I have recently done testing of SSE/AVX and OpenMP instructions on other compilers for a range of (cheaper) hardware. The results have shown that for large vector calculations, memory access speeds are the bottleneck and using FTN95 with David's SSE routines compare very favourably with those alternatives. These routines for real8 dot product and vector addition would be a valuable addition to FTN95. If provided as a library for real8 vector calculations these would be a valuable addition for FTN95's performance. These could possibly be expanded to a few other basic routines of similar structure. Perhaps a /SSE switch could incorporate these. For general use, these SSE instructions can be applied at the inner DO loop. The complexity in their use relates to management of alignment of variables, which could be assisted by reviewing the management of array alignment.

John

LitusSaxonicum

Posts: 2284 Yateley, Hants, UK

Back to Top

24 Mar 2014 2:22 #13888

Don’t I remember that the old DBOS version of FTN77 used to need specific memory alignments for some purposes? My guess is that without CHARACTER, and with all other data types of the same length as in Fortran 66, memory alignment was more or less guaranteed then.

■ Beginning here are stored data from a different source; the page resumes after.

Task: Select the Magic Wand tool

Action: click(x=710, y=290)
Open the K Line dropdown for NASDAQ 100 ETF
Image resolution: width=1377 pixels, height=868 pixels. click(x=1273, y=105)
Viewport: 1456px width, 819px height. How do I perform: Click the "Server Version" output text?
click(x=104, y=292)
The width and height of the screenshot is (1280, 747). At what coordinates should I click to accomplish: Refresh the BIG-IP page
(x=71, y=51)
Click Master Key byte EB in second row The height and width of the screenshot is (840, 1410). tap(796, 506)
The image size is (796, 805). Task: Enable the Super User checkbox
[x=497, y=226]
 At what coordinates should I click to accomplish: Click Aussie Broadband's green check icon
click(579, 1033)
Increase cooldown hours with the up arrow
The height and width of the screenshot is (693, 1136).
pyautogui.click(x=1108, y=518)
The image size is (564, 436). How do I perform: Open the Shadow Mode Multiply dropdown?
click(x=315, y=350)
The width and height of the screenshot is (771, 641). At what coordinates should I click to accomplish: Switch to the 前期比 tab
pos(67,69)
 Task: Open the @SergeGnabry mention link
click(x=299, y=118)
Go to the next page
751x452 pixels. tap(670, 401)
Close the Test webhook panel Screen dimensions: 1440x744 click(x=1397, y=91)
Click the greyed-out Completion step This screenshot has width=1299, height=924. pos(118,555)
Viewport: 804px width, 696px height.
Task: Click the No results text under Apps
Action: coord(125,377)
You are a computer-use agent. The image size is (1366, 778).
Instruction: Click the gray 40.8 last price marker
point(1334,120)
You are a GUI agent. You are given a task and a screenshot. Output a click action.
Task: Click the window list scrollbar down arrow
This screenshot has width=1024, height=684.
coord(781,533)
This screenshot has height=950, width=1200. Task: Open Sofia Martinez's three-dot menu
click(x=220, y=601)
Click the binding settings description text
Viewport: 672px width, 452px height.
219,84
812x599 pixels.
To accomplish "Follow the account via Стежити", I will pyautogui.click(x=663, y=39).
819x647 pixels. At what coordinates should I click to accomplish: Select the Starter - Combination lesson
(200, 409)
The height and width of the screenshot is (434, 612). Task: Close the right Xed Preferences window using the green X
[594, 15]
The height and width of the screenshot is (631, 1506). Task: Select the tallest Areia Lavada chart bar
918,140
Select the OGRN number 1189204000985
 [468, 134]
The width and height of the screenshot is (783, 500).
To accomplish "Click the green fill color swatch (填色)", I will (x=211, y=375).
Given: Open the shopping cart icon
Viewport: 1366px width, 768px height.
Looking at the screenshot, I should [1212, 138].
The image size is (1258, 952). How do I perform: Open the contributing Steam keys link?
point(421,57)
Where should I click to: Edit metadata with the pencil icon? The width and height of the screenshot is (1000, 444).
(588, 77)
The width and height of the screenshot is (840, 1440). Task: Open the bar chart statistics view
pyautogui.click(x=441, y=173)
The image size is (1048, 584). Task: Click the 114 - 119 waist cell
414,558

Using SSE3/AVX etc automatically is an extension to the /P6 option, and as I doubt that anyone uses that Pentium CPU any more, and indeed, it is hard to believe that any hardware regularly in use doesn’t support most SSE/AVX options, then perhaps the defaults need changing.

Eddie

JohnCampbell

Posts: 2526 Sydney

Back to Top

24 Mar 2014 11:02 #13890

Eddie,

Via experimentation, I have learnt some interesting results of AVX and SSE instructions. I certainly don't understand why the alignment issue is there. They (Intel) should have designed an instruction set that could cope with 8 bytes spanning memory 'segments'. What I have found is that I can't get AVX instructions to be very effective in comparison to SSE for large memory problems. They only work well if the information is in the cache and you would think that memory alignment could have been dealt with better in the cache. Trying to push performance via SSE, AVX or OpenMP requires that the variables you are working on are cached, so for large calculations the key processor measure is memory access speed, rather than CPU clock rate. ( Large calculations are when the inner loop is accessing more memory than can be stored in the cache, which is about 10 to 20 Mb.) With Davidb’s SSE routines and FTN95, the SSE instructions show significant utilisation of the cache, while FTN95 does not appear to utilise the cache for the tests I performed. It is also interesting, that relying on experimentation to claim you know how a computer works is an uncertain approach, as it does not take long until you are proven wrong. When you don't have the range of hardware performance to test your hypothesis, it is easy to reach the wrong conclusion. Anyway, memory access speed appears to be the performance limiter at the moment; that is for compilers that support SSE, AVX or OpenMP instructions.

John